Sorry I have not introduced myself before posting, I'll do it later, as I am writing from somebody else's computer and the Internet connection is very unreliable and I want to post my question before it goes down again.
I would be grateful if anyone could help with the problem that we've been having in the last couple of weeks. We are visiting relatives abroad, and due to sporadic Internet connection/only occasional Internet availability the time that I can spend searching is limited and also because of our set-up and the time differences I would really struggle to contact my local LLL Leaders or a breastfeeding counsellor, and the only one in this country that I know of is a good couple of hours flight away. So that's why I'm asking here - I hope it's OK.
My nearly 2.5 year old daughter has strated latching on with her teeth in these last two couple of weeks, to the extent that she leaves bite marks around the tip of my nipple, which I can see every time after she latched off. It got so bad that I had infected wounds twice on the upper side of one nipple and have just started developing it on the upper side of the other.
I think the reason for it is hers having had on a Chupa-Chups lollipops (CCs) binge in the last couple of weeks. A few times well-meaning strangers and relatives gave those to her all out of a sudden, without asking me, and since then she recognises the nasties and since they are sold everywhere, it is very difficult to keep them out of her site when we are out and about. So please do not flame me for DD's having had Chupa-Chups, especially that at home she never has those or anything of a kind normally and our diet is fairly healthy anyway. Anyway, hers continuing to have them is not a problem as I managed finally to explain to her that the sugar in those is what makes her teeth hurt, so I told about it only to explain how it came about. The relevance of the above is that I think she confuses the 'latch' she'd make on CCs (the actual lollipop further in her mouth, her teeth around the stick) vs that on my nipple (she started putting her teeth out, i.e. cover up her lower teeth less with her tongue and clamp the top teeth on the tip of my nipple). She started taking less of my areola into her mouth too.

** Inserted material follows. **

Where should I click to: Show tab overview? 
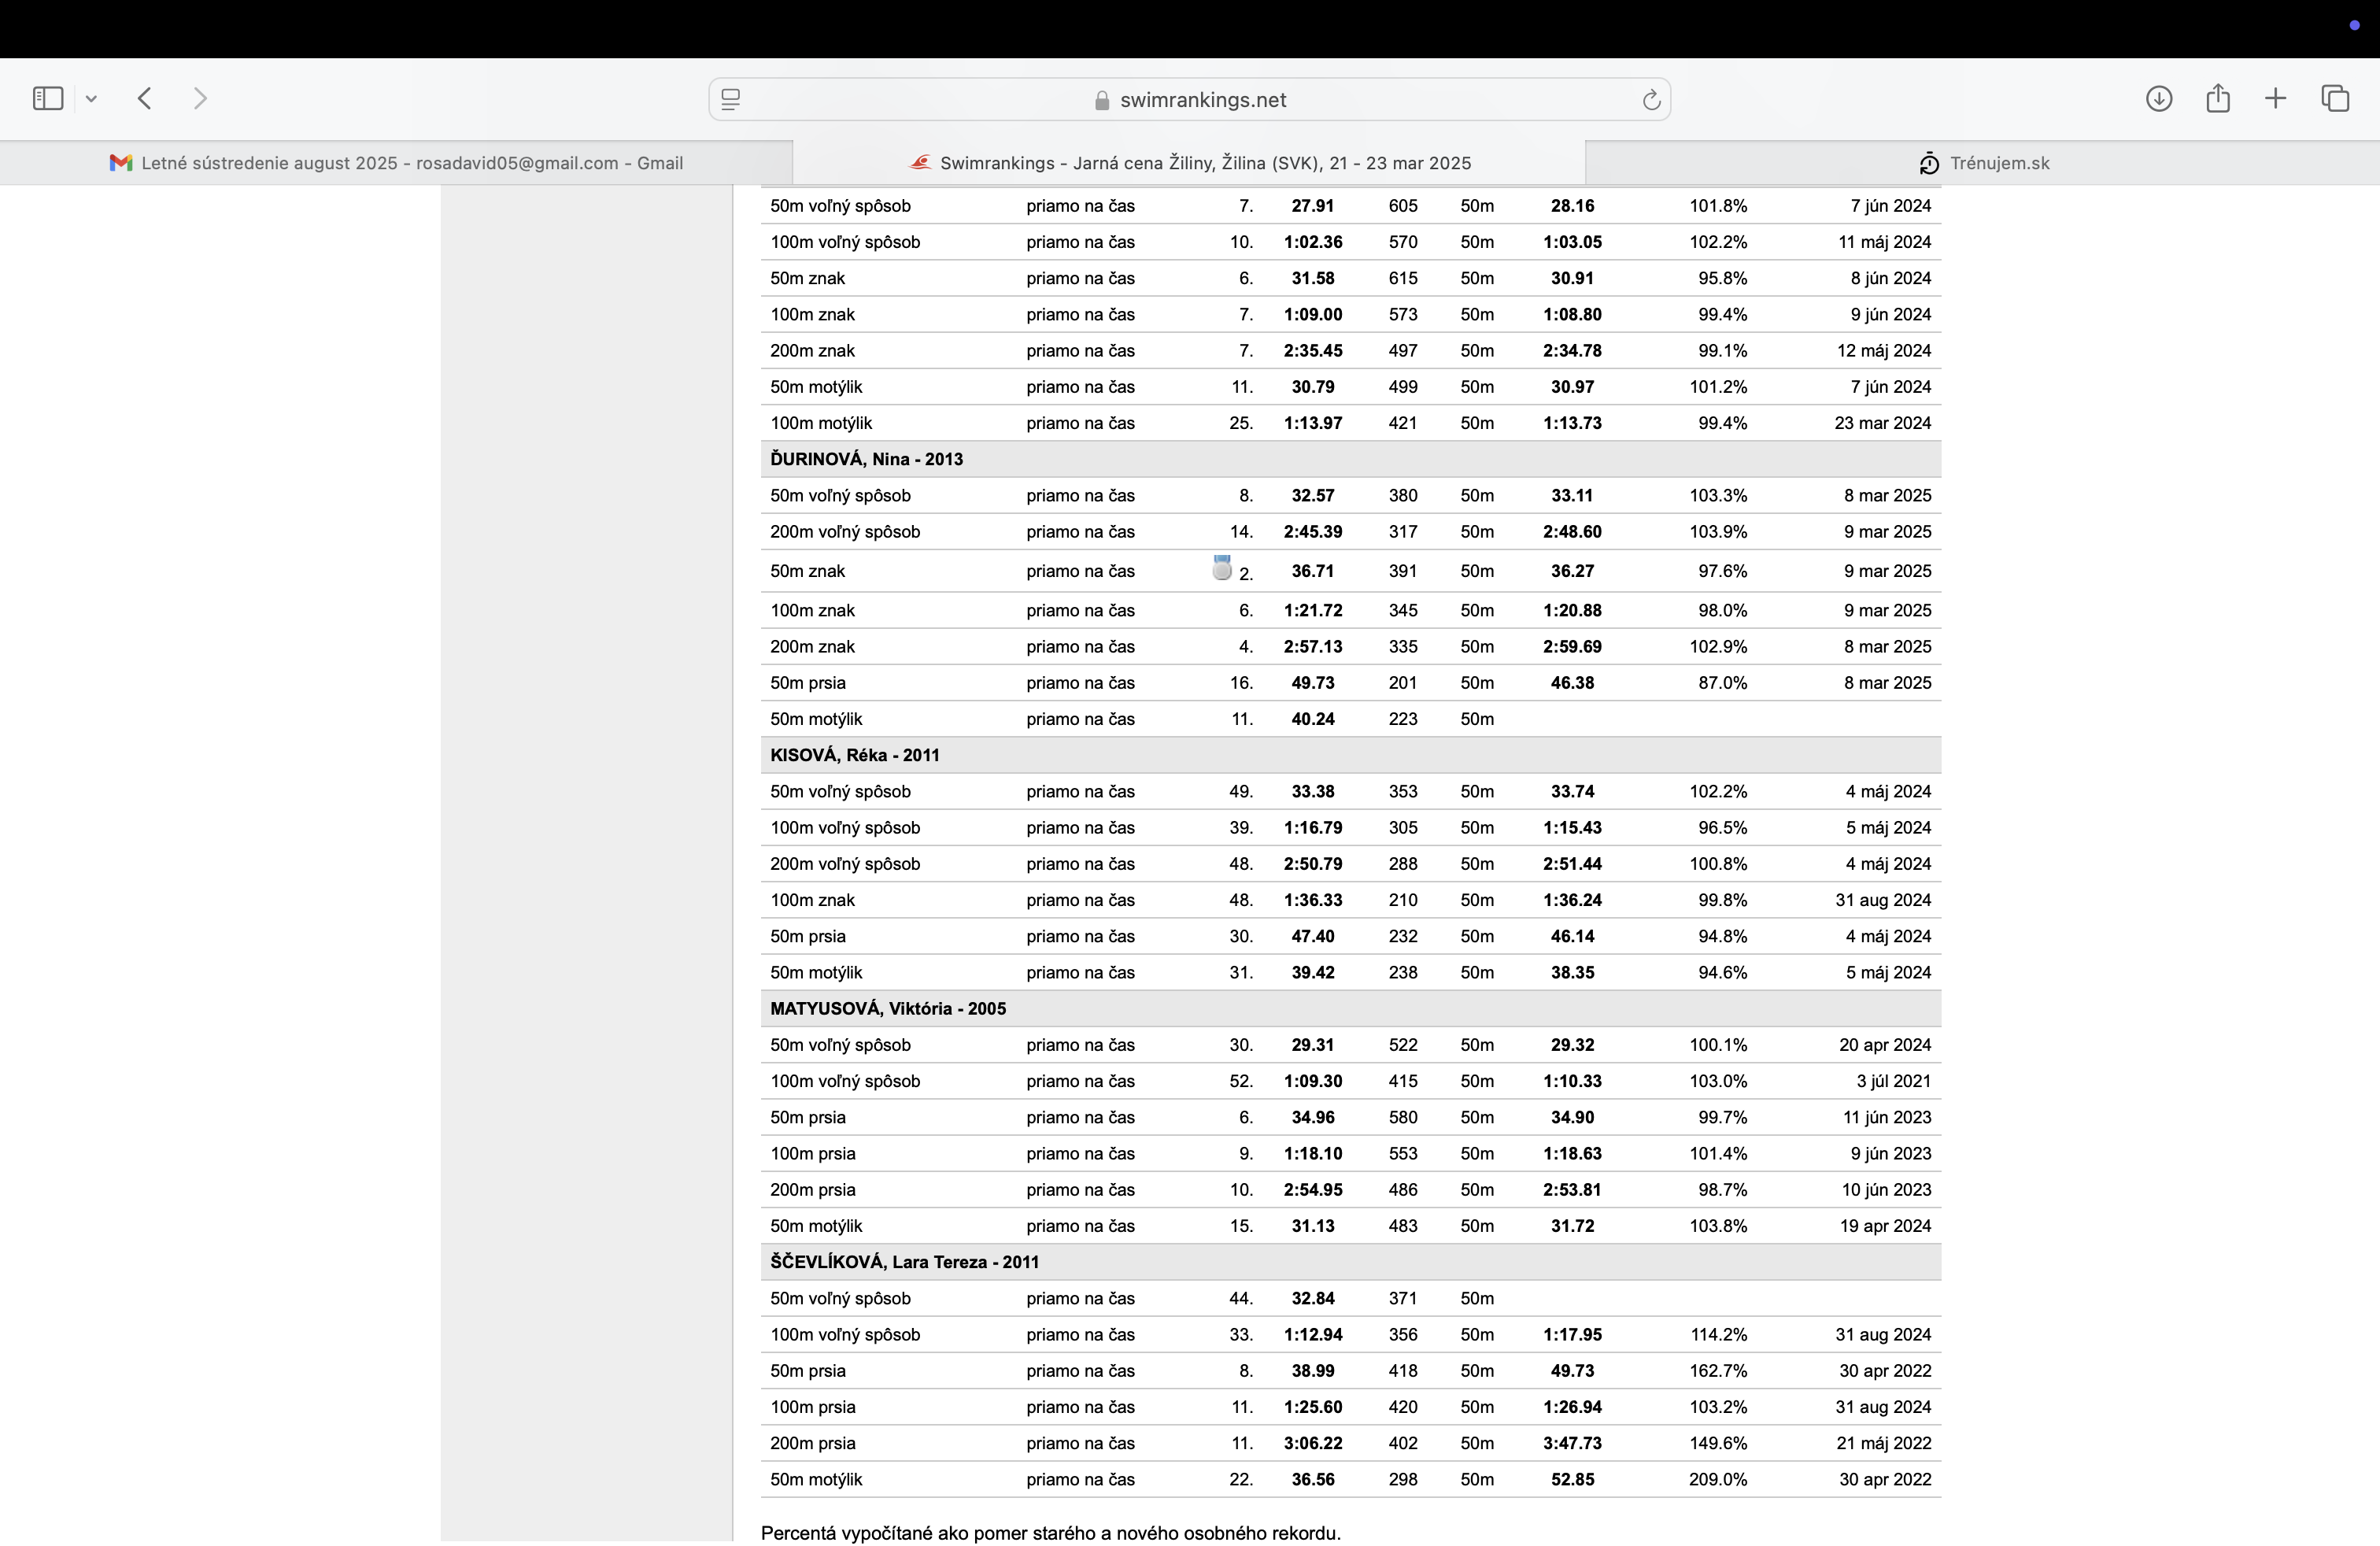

What I have tried to do so far is, firstly, obviously to have eliminated the culprit (now after many explanations she seems to understand that the sugar in them is what makes her teeth hurt so she took the decision not to have them or so it seems). Secondly, I have tried to explain to her that her latch will be pain-free for me if she puts her teeth away, takes in more of my areola into her mouth (I showed her how much) and opens up her mouth wide to take it in rather than clamp on the tip of my nipple straight away. But, I have not got far with my explanations, so would be grateful if anyone could share ideas an experience on how to correct toddler's latch.

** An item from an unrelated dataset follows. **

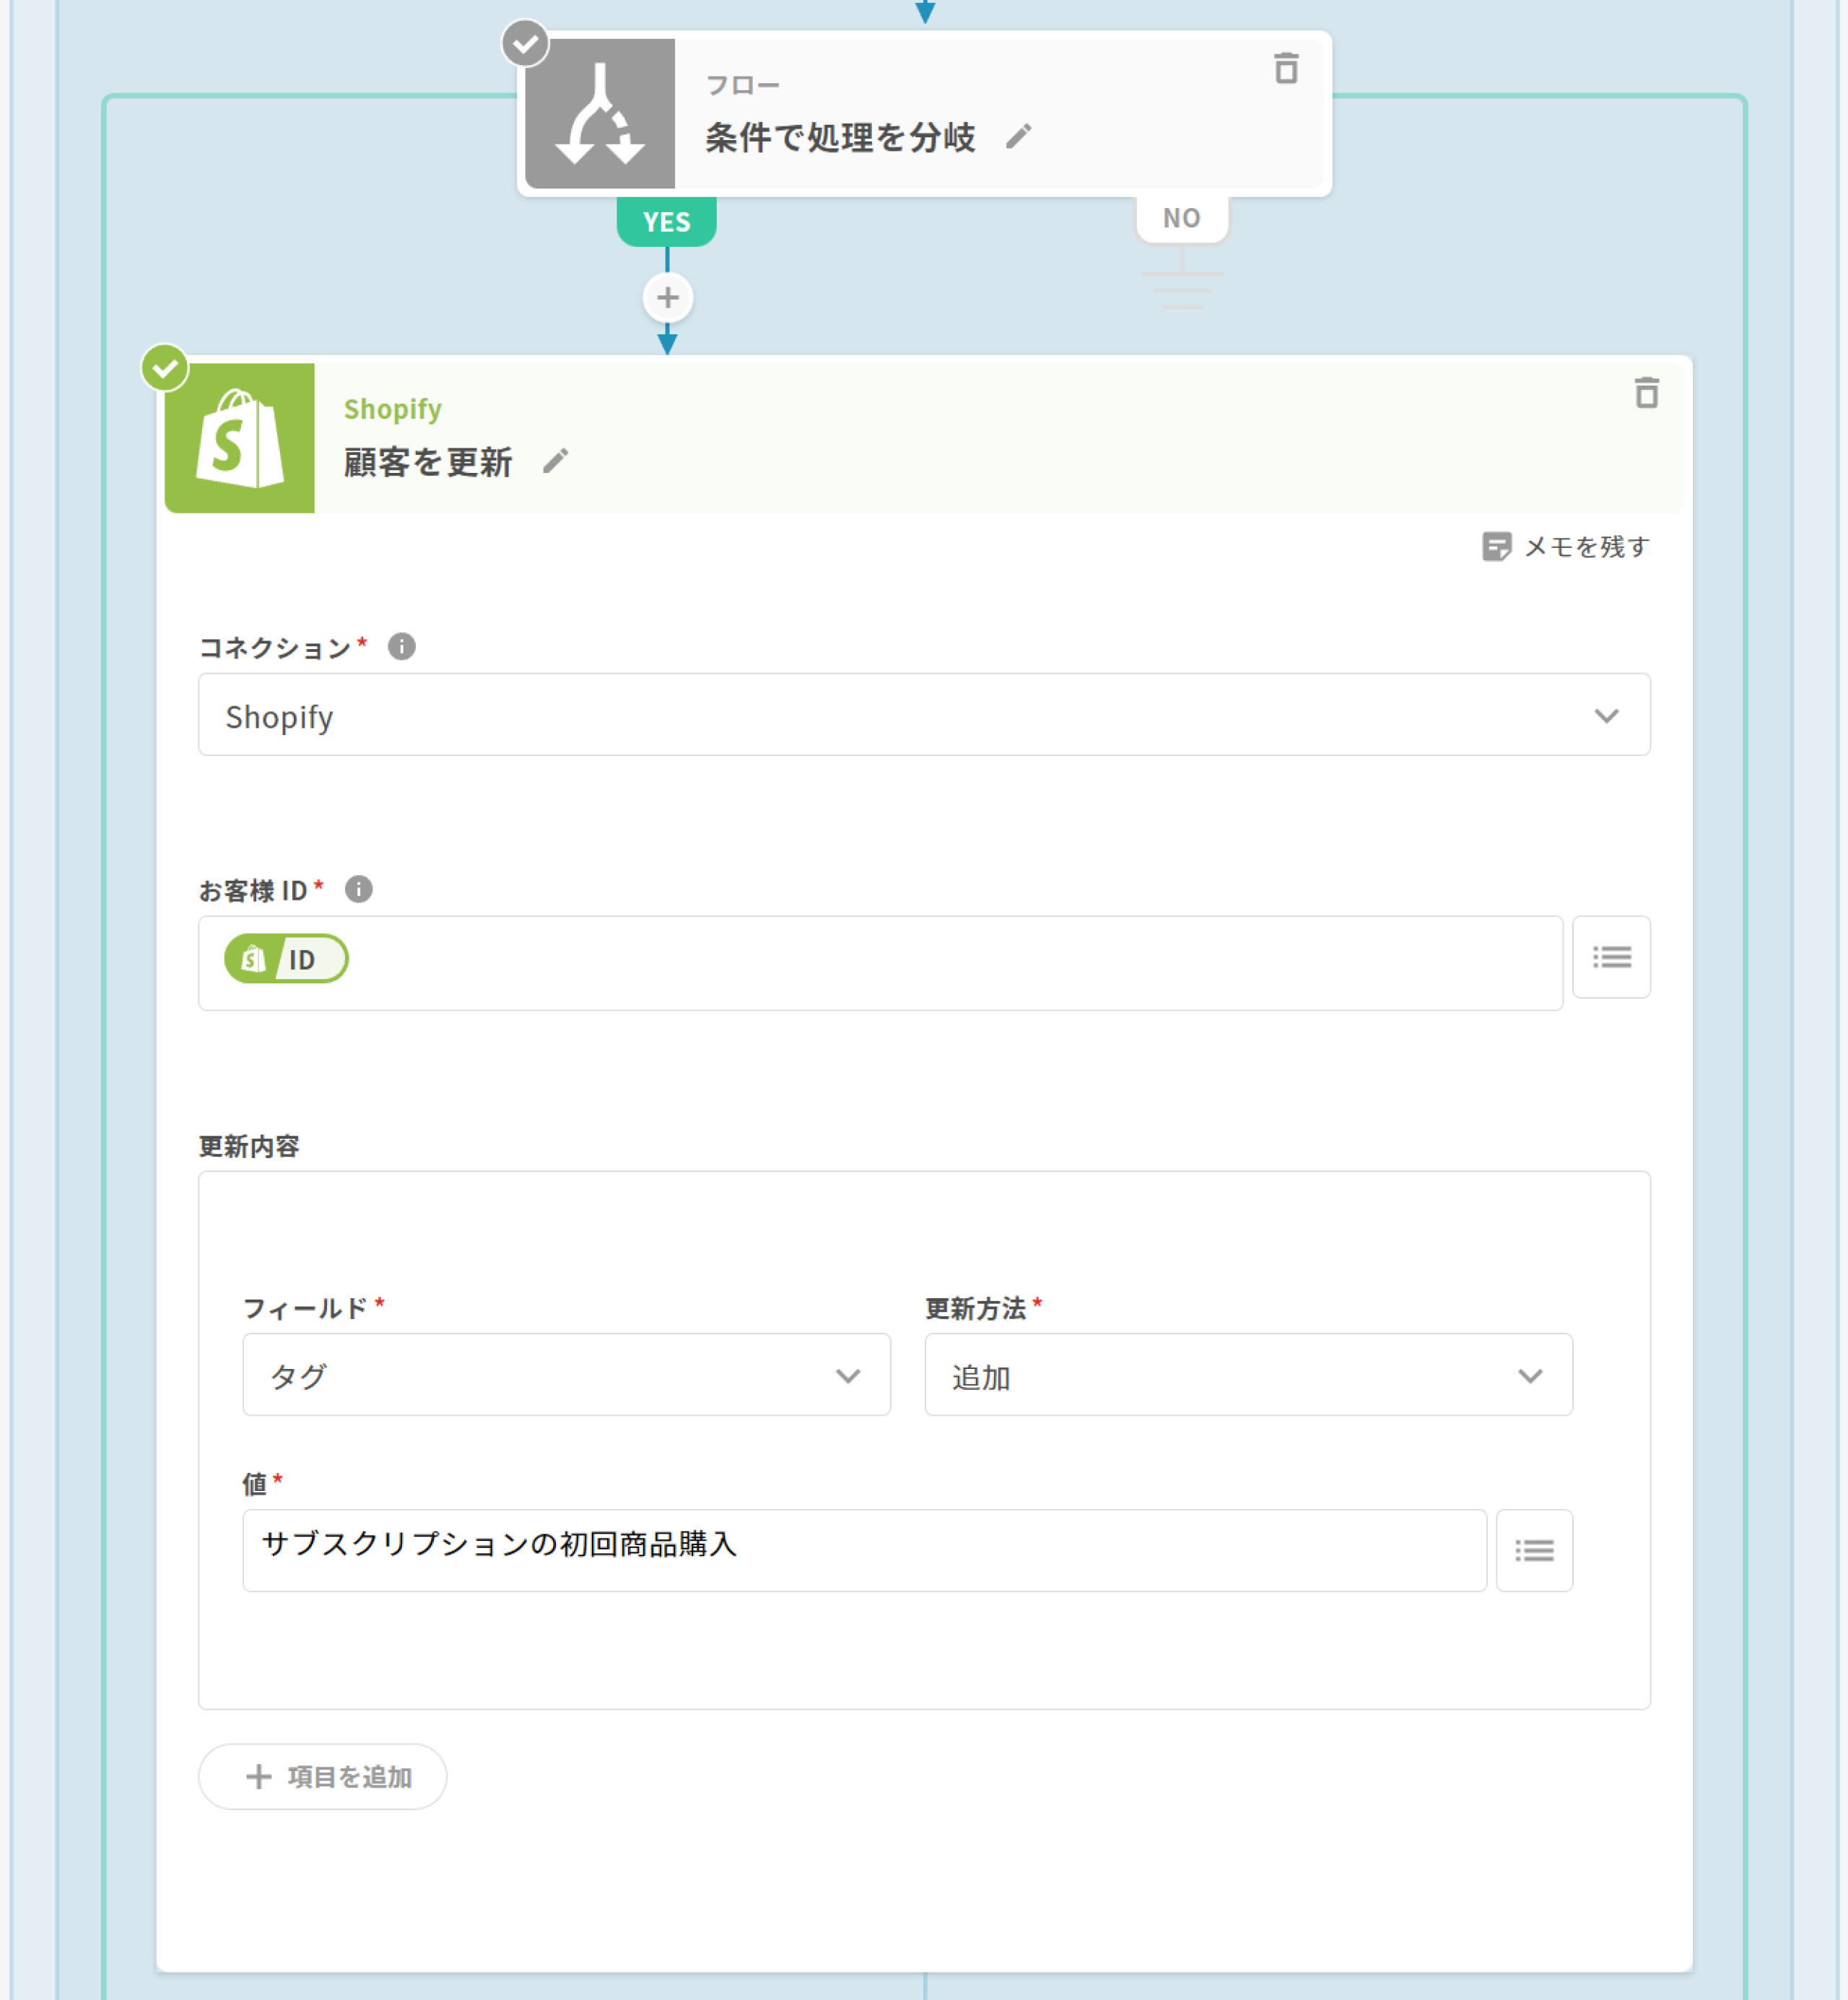1848x2000 pixels.
Task: Click the Shopify bag logo icon
Action: tap(240, 439)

We have been enjoying breastfeeding so far (after initial problems and such), and the benefits of it for my toddler and myself. We've been hoping for full-term breastfeeding/natural-term/child-led weaning, and I feel really frustrated that the problem that we are having now has happened when I am physically away from my resources and support network. My DD feeds anything from 3 to 10 times during the night, and I do not count how often but closer to 10 than 3 times during the day, and I hate to see it diminishing rapidly in the last week and her sucking on her fingers instead, and her distress from that, as her biting and the condition of my nipples deteriorates.
And, personally, I'm really at my wits end because of the pain - starting the morning with a painful bite on my nipple does not set me well for a day that often turns out to be too stressful as is, and I hate to fear the pain every time that my DD latches on (however much I think I've braced myself for the pain, it makes me jump or yell sometimes when she bites during feedings and on latching off).
I'll get in touch with my local LLL councellor as soon as I am back home but I have another seven days (can you tell I am counting, LOL) between now and then,, and the pain and the bite wounds inform everything that I do and how I communicate with my daughter so badly that I hope to have some suggestions on how to make it easier in the meanwhile.
Many thanks for your wisdom in advance, ladies and sorry it was such a long post.